On May 6, 1979, Ms. Curtis was one of 125,000 people protesting nuclear proliferation in Washington, just over a month after the Three Mile Island nuclear disaster in Pennsylvania. Tensions were high, and she could feel it.

“I remember standing there in the park really scared, because there were so many people who were angry,” she recalls. But Ms. Curtis, at her first major protest, faced her fear and stood her ground.

She remained vocal back in Vermont as well, joining marches in the state capital of Montpelier and other locations.

U.S. Rep. Peter Welch, a Democrat and Vermont’s lone congressman, got to know Jane and Will Curtis as neighbors in Hartland, when he was a young public defender in the mid-1970s. From the start, Mr. Welch admired Jane Curtis’ activism and says she was a strong voice for women to stand up for justice.

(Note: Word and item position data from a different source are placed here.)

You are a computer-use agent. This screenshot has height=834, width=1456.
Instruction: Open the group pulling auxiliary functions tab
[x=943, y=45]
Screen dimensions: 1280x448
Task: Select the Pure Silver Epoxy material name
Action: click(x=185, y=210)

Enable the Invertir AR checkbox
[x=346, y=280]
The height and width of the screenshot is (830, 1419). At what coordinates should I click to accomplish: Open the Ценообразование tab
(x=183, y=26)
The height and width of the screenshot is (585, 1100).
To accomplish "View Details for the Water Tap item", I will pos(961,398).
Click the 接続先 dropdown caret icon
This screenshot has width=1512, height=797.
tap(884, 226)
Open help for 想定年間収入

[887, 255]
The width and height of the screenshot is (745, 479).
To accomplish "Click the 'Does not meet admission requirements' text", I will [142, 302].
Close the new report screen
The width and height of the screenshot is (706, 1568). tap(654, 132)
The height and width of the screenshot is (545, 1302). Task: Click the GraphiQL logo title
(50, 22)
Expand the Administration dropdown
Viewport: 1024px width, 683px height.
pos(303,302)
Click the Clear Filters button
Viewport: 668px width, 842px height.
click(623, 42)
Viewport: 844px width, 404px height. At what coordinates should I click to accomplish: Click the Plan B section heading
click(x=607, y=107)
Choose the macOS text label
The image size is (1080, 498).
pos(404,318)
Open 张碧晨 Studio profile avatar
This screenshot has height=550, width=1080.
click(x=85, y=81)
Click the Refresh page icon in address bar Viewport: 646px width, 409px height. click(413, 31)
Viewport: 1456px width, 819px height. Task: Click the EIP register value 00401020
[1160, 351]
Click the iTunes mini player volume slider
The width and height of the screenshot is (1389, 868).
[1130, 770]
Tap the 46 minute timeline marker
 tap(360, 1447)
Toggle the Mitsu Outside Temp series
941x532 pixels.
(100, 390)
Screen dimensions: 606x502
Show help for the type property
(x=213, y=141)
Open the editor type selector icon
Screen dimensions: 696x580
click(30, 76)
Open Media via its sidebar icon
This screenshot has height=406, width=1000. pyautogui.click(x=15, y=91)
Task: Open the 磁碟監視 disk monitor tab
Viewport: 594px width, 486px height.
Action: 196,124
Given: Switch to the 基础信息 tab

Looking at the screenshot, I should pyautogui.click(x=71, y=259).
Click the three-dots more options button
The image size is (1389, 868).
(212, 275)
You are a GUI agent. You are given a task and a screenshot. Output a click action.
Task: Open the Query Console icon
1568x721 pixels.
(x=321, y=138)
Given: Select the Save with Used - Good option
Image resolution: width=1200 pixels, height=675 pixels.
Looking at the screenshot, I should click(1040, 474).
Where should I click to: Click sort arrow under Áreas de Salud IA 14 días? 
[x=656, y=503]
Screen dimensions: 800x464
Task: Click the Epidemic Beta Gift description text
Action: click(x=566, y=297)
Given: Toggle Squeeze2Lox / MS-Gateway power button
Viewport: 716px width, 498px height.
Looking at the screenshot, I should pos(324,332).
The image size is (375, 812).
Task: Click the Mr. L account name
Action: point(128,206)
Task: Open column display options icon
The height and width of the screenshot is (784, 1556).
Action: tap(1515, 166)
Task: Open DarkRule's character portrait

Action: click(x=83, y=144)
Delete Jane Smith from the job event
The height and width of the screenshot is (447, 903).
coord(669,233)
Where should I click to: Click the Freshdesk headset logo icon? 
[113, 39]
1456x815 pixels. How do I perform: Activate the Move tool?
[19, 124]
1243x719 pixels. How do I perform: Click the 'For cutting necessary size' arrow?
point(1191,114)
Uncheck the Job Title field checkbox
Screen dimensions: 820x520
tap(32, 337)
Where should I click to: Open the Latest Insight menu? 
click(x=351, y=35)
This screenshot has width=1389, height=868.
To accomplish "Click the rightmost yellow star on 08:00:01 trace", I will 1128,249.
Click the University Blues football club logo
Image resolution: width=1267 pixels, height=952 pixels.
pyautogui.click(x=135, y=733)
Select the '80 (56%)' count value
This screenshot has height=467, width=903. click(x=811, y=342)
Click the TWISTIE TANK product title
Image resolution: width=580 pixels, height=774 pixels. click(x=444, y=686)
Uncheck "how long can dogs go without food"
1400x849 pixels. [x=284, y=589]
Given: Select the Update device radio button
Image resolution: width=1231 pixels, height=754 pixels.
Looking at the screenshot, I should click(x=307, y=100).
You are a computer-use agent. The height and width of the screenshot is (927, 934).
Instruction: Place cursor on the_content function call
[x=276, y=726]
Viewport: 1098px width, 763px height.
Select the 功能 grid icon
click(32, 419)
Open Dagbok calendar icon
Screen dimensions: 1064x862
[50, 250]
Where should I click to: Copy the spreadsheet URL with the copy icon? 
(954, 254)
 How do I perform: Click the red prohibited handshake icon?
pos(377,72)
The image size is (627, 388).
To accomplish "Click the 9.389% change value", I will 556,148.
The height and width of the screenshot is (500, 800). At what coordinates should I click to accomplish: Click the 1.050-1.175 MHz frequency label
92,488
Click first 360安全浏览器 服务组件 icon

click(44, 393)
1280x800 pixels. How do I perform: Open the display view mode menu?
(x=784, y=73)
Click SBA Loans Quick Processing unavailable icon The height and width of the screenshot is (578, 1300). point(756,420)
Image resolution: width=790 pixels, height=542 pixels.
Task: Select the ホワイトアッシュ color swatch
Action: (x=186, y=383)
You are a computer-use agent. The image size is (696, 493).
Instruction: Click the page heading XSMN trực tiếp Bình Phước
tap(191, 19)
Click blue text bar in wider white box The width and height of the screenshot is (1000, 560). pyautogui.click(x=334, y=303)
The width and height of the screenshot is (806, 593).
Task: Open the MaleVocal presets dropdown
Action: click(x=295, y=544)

“She knew her power,” he says. “She just plunged in and moved ahead. She didn’t ask for permission, she acted.”

The centenarian says that determination to act was heightened after the election of Donald Trump. She joined the Women’s March in Montpelier, in solidarity with the Washington, D.C., march and many worldwide, the day after Mr. Trump’s inauguration in 2017. Some 15,000 to 20,000 people showed up that day, she says, drawing such crowds that authorities had to close several highway exits near Vermont’s capital, home to just under 8,000.

“I think they’re realizing, finally, what power they have,” Ms. Curtis says about her fellow women.

“They should be told that they’re powerful,” Ms. Curtis says. “You’re not just a wife and a mother, you have a duty. Be a citizen and act.”

In 2018, Ms. Curtis founded a local Woodstock group called Women For A Change, which is “committed to protecting, supporting, and promoting the basic democratic values of liberty and justice for all.” The group organized a protest in Woodstock against the Trump administration’s detentions of immigrant children at the U.S.-Mexico border. 

Ann Hermes/Staff
Jane Curtis, right, sits with her daughter, Kate Curtis Donahue, in her home on July 12, 2020 in Woodstock, Vermont. Jane and Kate attended a Black Lives Matter rally in June.

Kate Curtis Donahue says that to see her mother continue her activism into her 100s is no surprise.

“She’s been this role model in Woodstock, and she’s inspired many people,” Ms. Donahue says.

One of those people is Democratic state Sen. Alison Clarkson, who has joined Ms. Curtis at multiple protests and rallies.

“Her passion for supporting women in politics, for supporting all just causes, is contagious, it’s inspiring,” Ms. Clarkson says. “She’s a model for us all, to never stop caring.”

Ms. Curtis has long encouraged women to run for public office. She has been a steadfast supporter for the Vermont chapter of Emerge, an organization that recruits and trains Democratic women to be candidates. In 2019, the Vermont Democratic Party recognized her years of civic contributions with their annual Curtis-Hoff Leadership Award, presented to her by Ms. Clarkson. A year earlier, Mr. Welch honored Ms. Curtis’ legacy in an extension of remarks in the congressional record just before her 100th birthday. Among decades of accomplishments, he noted her years of dedication to protecting the Connecticut River watershed.

Ms. Curtis appreciates the accolades and kind words, but it’s far more important to her to keep working for justice. She worries about the division in the U.S., saying she has the same “uneasy feeling” she had when observing 1930s Europe, with dictators making big promises and millions believing them.

“Things are breaking apart, and now we have to act,” Ms. Curtis says. “It’s a great idea,” she says of the United States, “but it takes goodwill.”

For Ms. Curtis that includes making sure women vote this year despite the ongoing pandemic. Ensuring people know about voting by mail is also important, she adds.

“The vote, that’s got to be the big thing,” she says, before turning to her daughter. “I think we really have to do some work on that, Kate.”